_Problem to work on_. Pull out every line in the items that contains the string "Given".

##### Provided records #####

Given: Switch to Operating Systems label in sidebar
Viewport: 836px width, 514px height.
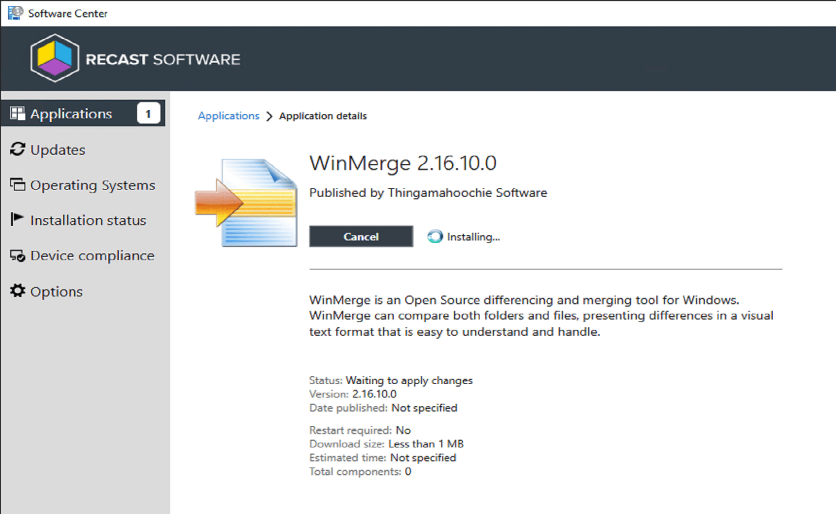Looking at the screenshot, I should [x=92, y=185].
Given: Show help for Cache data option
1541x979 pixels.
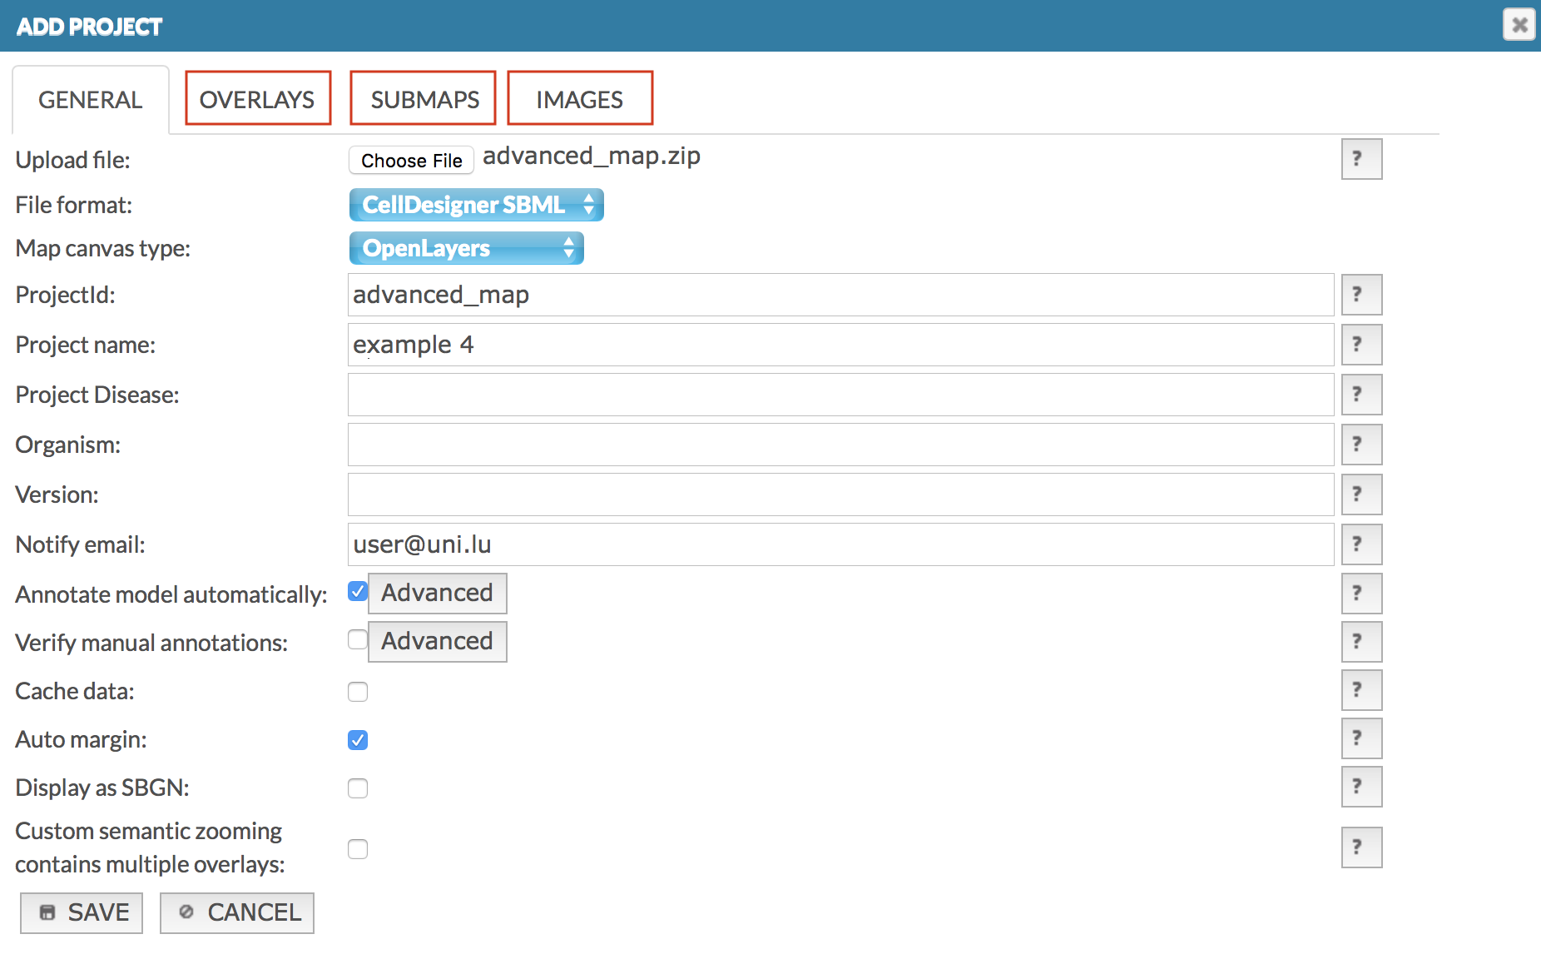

#####

_Output of the exercise_.
Given: Switch to Operating Systems label in sidebar
Given: Show help for Cache data option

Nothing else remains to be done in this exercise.